==== RECORDS FOR THIS TASK ====

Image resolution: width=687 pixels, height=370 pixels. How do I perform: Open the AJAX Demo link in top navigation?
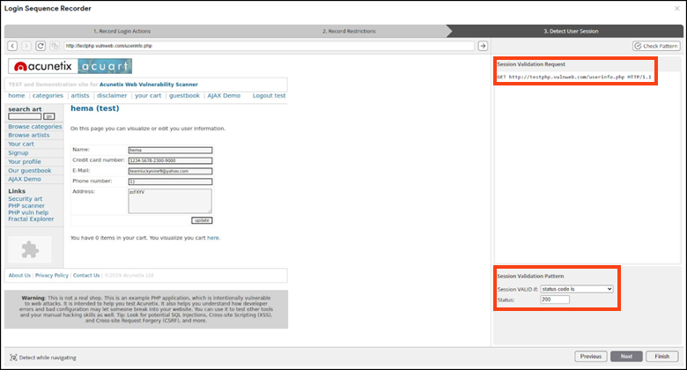tap(224, 95)
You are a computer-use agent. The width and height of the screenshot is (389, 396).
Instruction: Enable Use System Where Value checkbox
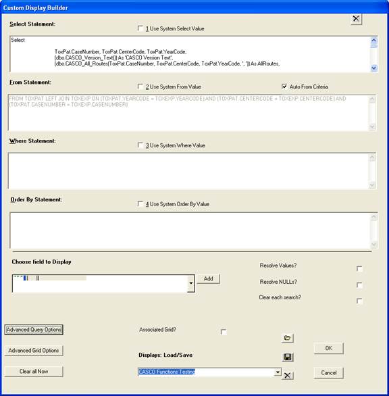(x=140, y=145)
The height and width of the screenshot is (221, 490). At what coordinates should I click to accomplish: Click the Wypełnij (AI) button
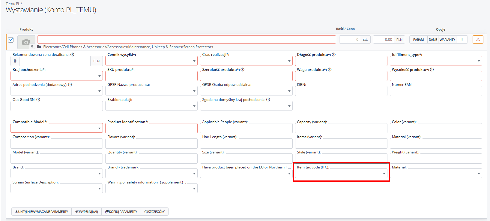[87, 212]
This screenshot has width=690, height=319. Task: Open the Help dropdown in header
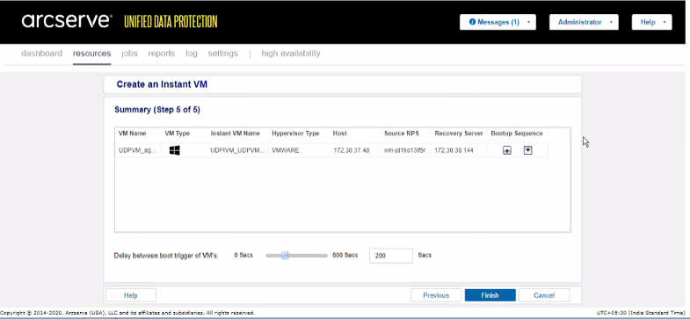tap(651, 22)
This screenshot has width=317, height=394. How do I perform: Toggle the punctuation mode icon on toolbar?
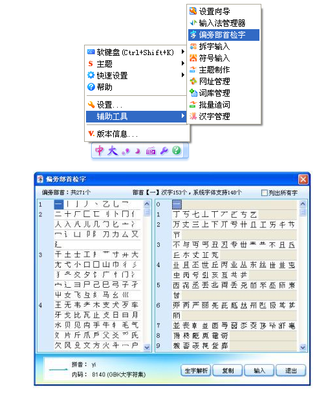(x=126, y=152)
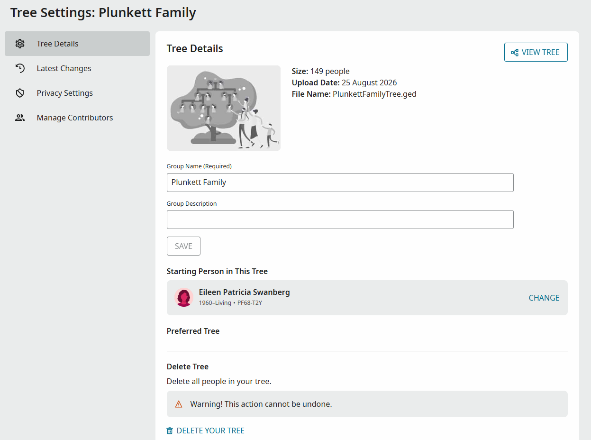This screenshot has width=591, height=440.
Task: Focus the Group Name input field
Action: pos(340,183)
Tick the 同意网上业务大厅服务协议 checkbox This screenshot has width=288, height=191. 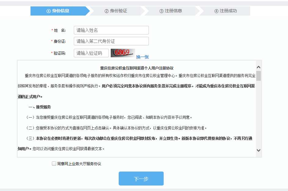click(54, 164)
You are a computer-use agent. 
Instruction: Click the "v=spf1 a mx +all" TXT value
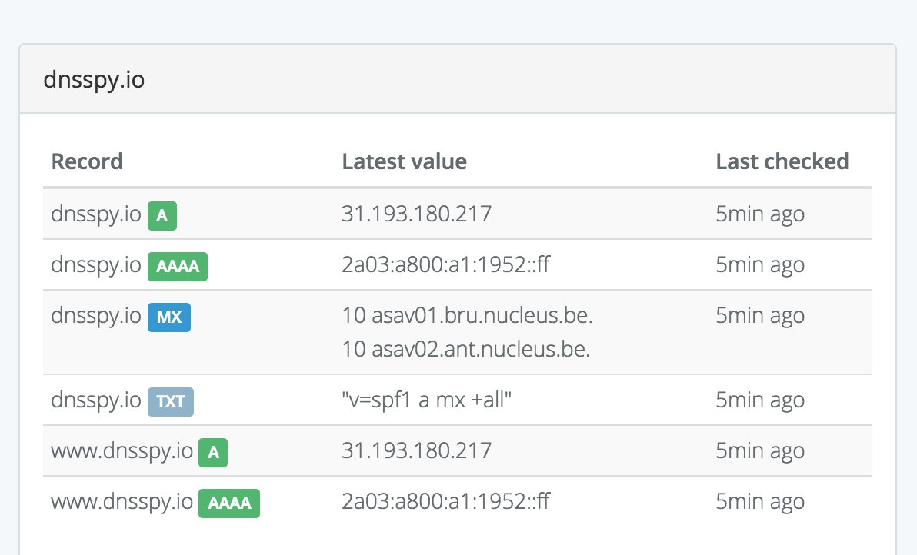pyautogui.click(x=426, y=400)
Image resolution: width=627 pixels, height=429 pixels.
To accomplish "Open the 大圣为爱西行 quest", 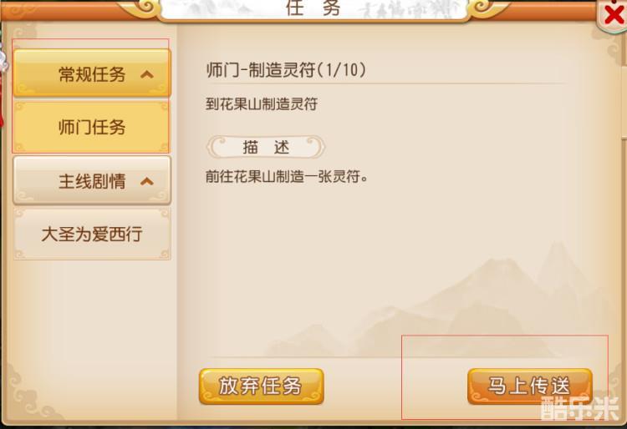I will 92,234.
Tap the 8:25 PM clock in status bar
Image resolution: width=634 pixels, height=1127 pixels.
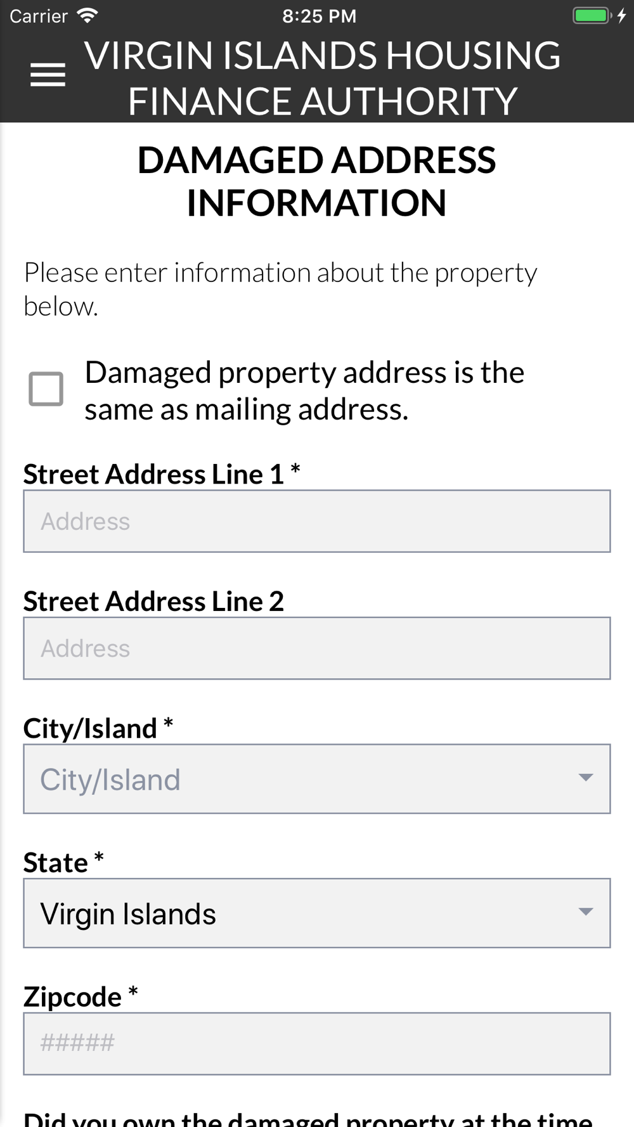[320, 16]
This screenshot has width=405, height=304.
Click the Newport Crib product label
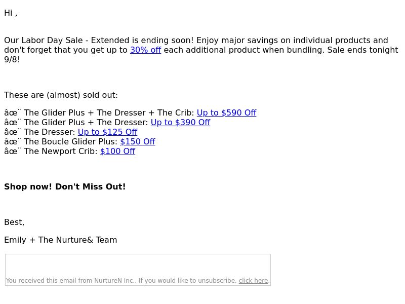click(x=61, y=151)
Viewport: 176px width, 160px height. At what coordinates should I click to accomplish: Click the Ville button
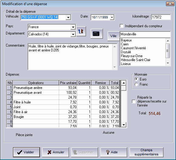[114, 36]
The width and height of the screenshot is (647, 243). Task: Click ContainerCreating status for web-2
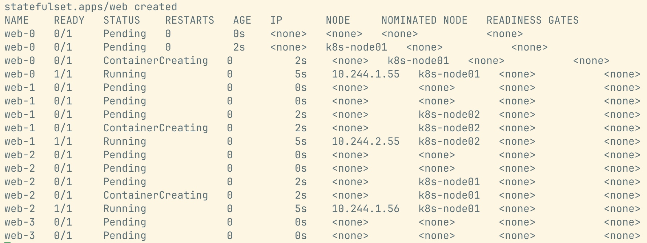point(156,195)
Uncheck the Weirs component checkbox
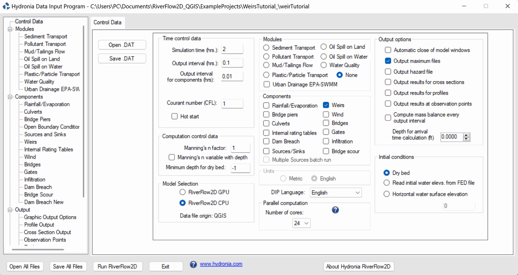 pos(326,105)
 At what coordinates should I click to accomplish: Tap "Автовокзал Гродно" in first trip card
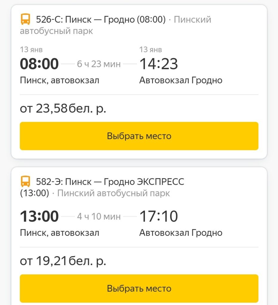(181, 80)
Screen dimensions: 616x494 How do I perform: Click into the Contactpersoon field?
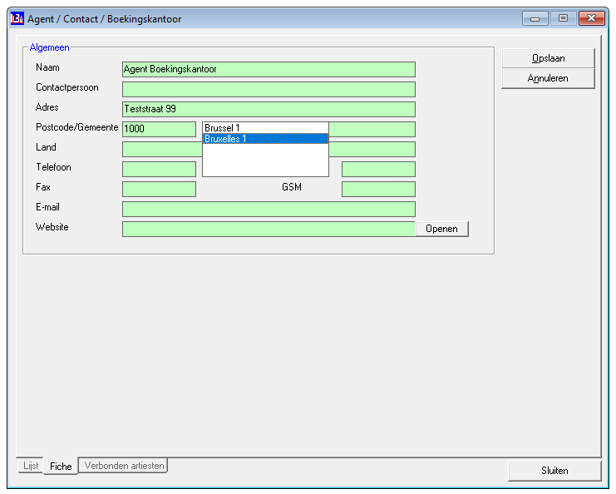click(269, 89)
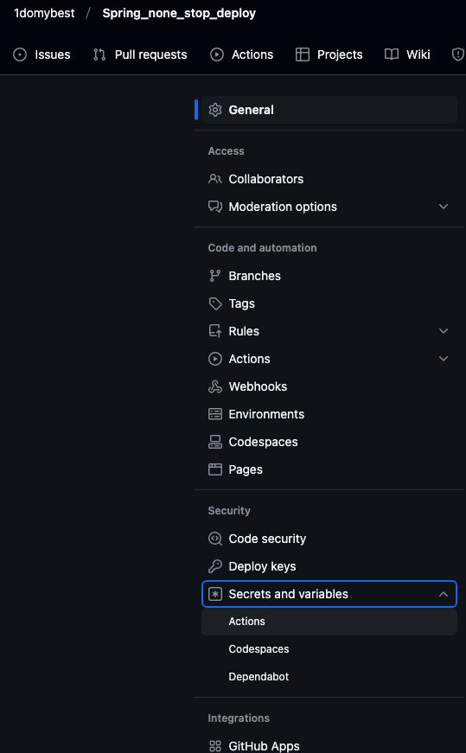Click the Collaborators people icon
This screenshot has width=466, height=753.
pos(214,179)
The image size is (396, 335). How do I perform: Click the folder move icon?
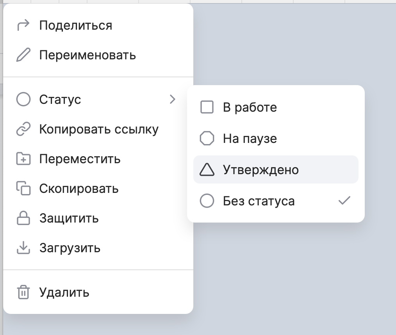coord(23,159)
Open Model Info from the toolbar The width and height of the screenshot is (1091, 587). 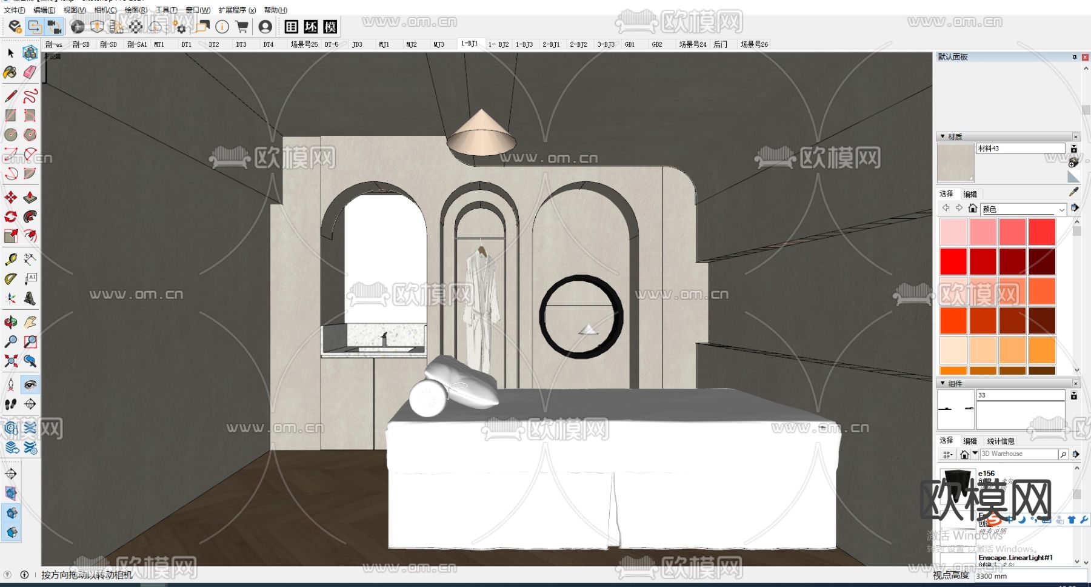[222, 27]
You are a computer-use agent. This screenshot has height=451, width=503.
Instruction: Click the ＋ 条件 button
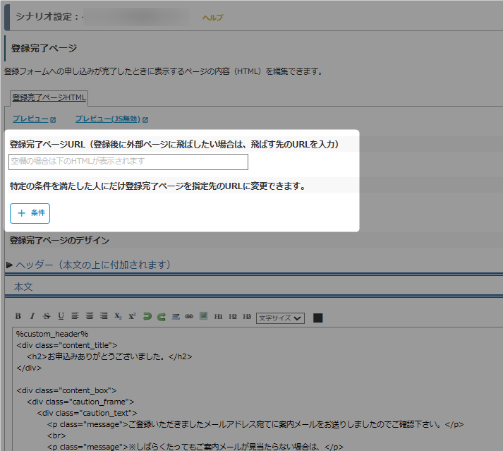point(30,213)
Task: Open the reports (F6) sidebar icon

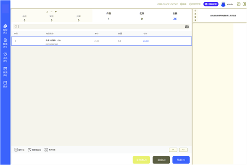Action: coord(5,72)
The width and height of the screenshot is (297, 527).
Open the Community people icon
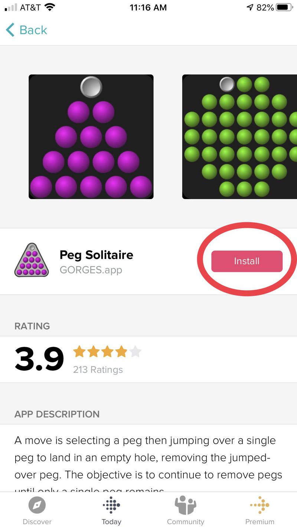point(185,505)
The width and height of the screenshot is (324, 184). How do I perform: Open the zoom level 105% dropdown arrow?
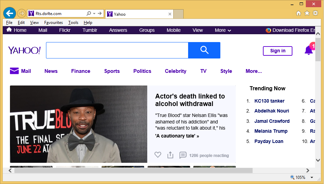312,178
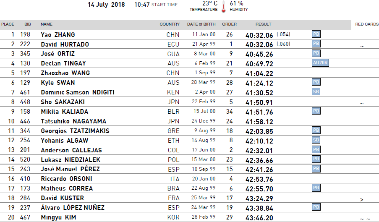Click the SB badge for Dominic Samson NDIGITI
The height and width of the screenshot is (222, 379).
(x=316, y=91)
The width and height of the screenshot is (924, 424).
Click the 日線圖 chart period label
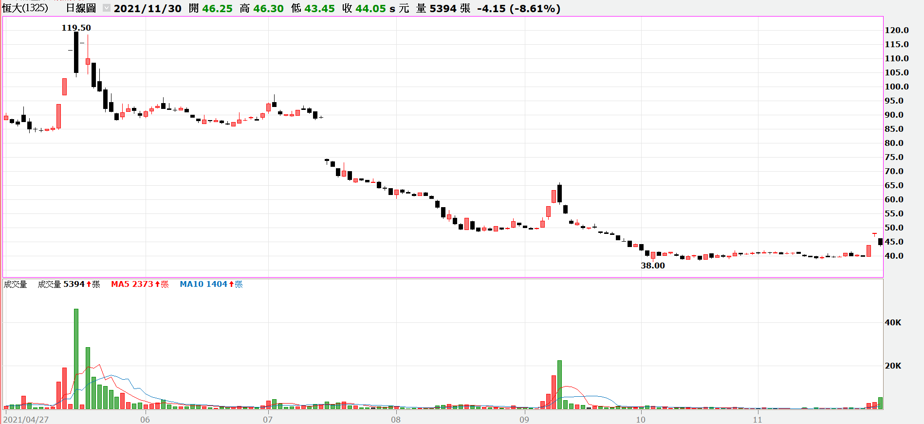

====

▶ _EXERCISE INSTRUCTIONS_: Filter the data above down to lines with the word "computer", and copy them.

▶ _RESULT FOR THIS TASK_:
You are a computer-use agent. The width and height of the screenshot is (389, 396).
You are a computer-use agent. 
You are a computer-use agent. This screenshot has height=451, width=503.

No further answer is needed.